──────── Source material ────────

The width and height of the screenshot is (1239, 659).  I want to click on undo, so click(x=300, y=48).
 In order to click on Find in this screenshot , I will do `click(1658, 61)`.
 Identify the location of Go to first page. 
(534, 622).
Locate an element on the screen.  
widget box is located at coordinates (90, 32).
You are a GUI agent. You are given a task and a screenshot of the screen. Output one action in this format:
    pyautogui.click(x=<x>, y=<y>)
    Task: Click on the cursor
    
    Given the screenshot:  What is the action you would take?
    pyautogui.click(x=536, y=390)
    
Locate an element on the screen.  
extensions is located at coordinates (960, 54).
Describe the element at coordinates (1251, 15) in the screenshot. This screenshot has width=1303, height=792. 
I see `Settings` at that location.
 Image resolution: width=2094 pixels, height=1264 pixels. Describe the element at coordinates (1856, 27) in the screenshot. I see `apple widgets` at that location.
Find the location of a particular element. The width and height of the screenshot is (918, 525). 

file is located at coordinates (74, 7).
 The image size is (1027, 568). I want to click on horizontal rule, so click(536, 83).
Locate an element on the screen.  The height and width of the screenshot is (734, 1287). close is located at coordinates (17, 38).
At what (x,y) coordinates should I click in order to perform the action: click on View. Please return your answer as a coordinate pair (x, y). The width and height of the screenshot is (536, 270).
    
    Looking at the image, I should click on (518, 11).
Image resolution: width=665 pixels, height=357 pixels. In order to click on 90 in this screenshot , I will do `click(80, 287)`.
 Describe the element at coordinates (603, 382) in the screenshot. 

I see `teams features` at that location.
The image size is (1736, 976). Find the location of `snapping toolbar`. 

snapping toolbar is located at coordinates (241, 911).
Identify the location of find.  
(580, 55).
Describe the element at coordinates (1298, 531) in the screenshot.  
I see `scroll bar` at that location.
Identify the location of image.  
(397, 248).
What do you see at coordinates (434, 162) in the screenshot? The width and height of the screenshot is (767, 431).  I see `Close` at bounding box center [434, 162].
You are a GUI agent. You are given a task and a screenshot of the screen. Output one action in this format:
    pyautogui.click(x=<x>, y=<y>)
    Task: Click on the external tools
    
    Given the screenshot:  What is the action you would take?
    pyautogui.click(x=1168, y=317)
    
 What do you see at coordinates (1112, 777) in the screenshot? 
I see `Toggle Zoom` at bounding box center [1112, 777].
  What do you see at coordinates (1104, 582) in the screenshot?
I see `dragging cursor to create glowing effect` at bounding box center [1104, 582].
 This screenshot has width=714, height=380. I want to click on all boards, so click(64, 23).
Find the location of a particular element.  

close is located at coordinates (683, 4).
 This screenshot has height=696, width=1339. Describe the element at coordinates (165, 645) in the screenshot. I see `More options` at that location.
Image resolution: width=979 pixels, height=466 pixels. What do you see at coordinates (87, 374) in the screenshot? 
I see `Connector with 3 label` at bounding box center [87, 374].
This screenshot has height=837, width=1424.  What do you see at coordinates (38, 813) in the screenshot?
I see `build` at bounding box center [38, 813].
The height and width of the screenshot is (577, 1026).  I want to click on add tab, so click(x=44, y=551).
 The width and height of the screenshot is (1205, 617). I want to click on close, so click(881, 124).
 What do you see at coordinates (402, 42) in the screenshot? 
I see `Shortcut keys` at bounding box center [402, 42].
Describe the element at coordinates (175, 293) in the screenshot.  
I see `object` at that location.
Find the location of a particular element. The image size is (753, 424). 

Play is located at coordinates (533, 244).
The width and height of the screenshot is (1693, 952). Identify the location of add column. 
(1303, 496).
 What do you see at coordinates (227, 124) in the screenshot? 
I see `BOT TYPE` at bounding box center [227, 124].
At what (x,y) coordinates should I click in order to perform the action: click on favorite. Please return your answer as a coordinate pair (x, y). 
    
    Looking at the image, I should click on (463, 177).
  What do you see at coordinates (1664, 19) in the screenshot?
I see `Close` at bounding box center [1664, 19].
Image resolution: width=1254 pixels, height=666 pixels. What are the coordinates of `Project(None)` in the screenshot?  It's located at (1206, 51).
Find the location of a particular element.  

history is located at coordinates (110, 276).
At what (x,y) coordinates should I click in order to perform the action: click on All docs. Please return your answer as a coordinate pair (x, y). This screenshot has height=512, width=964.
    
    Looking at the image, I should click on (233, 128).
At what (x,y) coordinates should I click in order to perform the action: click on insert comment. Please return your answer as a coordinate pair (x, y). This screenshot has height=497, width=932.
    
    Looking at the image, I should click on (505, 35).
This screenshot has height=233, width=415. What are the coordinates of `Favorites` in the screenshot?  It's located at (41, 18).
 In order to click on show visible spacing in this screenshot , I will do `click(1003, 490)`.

────────

Copy the entire listing above, keeping every line unchanged.

The width and height of the screenshot is (1239, 659).  I want to click on undo, so click(x=300, y=48).
 In order to click on Find in this screenshot , I will do `click(1658, 61)`.
 Identify the location of Go to first page. 
(534, 622).
Locate an element on the screen.  
widget box is located at coordinates (90, 32).
You are a GUI agent. You are given a task and a screenshot of the screen. Output one action in this format:
    pyautogui.click(x=<x>, y=<y>)
    Task: Click on the cursor
    
    Given the screenshot:  What is the action you would take?
    pyautogui.click(x=536, y=390)
    
Locate an element on the screen.  
extensions is located at coordinates (960, 54).
Describe the element at coordinates (1251, 15) in the screenshot. This screenshot has width=1303, height=792. 
I see `Settings` at that location.
 Image resolution: width=2094 pixels, height=1264 pixels. Describe the element at coordinates (1856, 27) in the screenshot. I see `apple widgets` at that location.
Find the location of a particular element. The width and height of the screenshot is (918, 525). 

file is located at coordinates (74, 7).
 The image size is (1027, 568). I want to click on horizontal rule, so click(536, 83).
Locate an element on the screen.  The height and width of the screenshot is (734, 1287). close is located at coordinates (17, 38).
At what (x,y) coordinates should I click in order to perform the action: click on View. Please return your answer as a coordinate pair (x, y). The width and height of the screenshot is (536, 270).
    
    Looking at the image, I should click on (518, 11).
Image resolution: width=665 pixels, height=357 pixels. In order to click on 90 in this screenshot , I will do `click(80, 287)`.
 Describe the element at coordinates (603, 382) in the screenshot. 

I see `teams features` at that location.
The image size is (1736, 976). Find the location of `snapping toolbar`. 

snapping toolbar is located at coordinates (241, 911).
Identify the location of find.  
(580, 55).
Describe the element at coordinates (1298, 531) in the screenshot.  
I see `scroll bar` at that location.
Identify the location of image.  
(397, 248).
What do you see at coordinates (434, 162) in the screenshot? The width and height of the screenshot is (767, 431).  I see `Close` at bounding box center [434, 162].
You are a GUI agent. You are given a task and a screenshot of the screen. Output one action in this format:
    pyautogui.click(x=<x>, y=<y>)
    Task: Click on the external tools
    
    Given the screenshot:  What is the action you would take?
    pyautogui.click(x=1168, y=317)
    
 What do you see at coordinates (1112, 777) in the screenshot? 
I see `Toggle Zoom` at bounding box center [1112, 777].
  What do you see at coordinates (1104, 582) in the screenshot?
I see `dragging cursor to create glowing effect` at bounding box center [1104, 582].
 This screenshot has width=714, height=380. I want to click on all boards, so click(64, 23).
Find the location of a particular element.  

close is located at coordinates (683, 4).
 This screenshot has height=696, width=1339. Describe the element at coordinates (165, 645) in the screenshot. I see `More options` at that location.
Image resolution: width=979 pixels, height=466 pixels. What do you see at coordinates (87, 374) in the screenshot? 
I see `Connector with 3 label` at bounding box center [87, 374].
This screenshot has height=837, width=1424.  What do you see at coordinates (38, 813) in the screenshot?
I see `build` at bounding box center [38, 813].
The height and width of the screenshot is (577, 1026).  I want to click on add tab, so click(x=44, y=551).
 The width and height of the screenshot is (1205, 617). I want to click on close, so click(881, 124).
 What do you see at coordinates (402, 42) in the screenshot? 
I see `Shortcut keys` at bounding box center [402, 42].
Describe the element at coordinates (175, 293) in the screenshot.  
I see `object` at that location.
Find the location of a particular element. The image size is (753, 424). 

Play is located at coordinates (533, 244).
The width and height of the screenshot is (1693, 952). Identify the location of add column. 
(1303, 496).
 What do you see at coordinates (227, 124) in the screenshot? 
I see `BOT TYPE` at bounding box center [227, 124].
At what (x,y) coordinates should I click in order to perform the action: click on favorite. Please return your answer as a coordinate pair (x, y). 
    
    Looking at the image, I should click on (463, 177).
  What do you see at coordinates (1664, 19) in the screenshot?
I see `Close` at bounding box center [1664, 19].
Image resolution: width=1254 pixels, height=666 pixels. What are the coordinates of `Project(None)` in the screenshot?  It's located at (1206, 51).
Find the location of a particular element.  

history is located at coordinates (110, 276).
At what (x,y) coordinates should I click in order to perform the action: click on All docs. Please return your answer as a coordinate pair (x, y). This screenshot has height=512, width=964.
    
    Looking at the image, I should click on (233, 128).
At what (x,y) coordinates should I click in order to perform the action: click on insert comment. Please return your answer as a coordinate pair (x, y). This screenshot has height=497, width=932.
    
    Looking at the image, I should click on (505, 35).
This screenshot has height=233, width=415. What are the coordinates of `Favorites` in the screenshot?  It's located at (41, 18).
 In order to click on show visible spacing in this screenshot , I will do `click(1003, 490)`.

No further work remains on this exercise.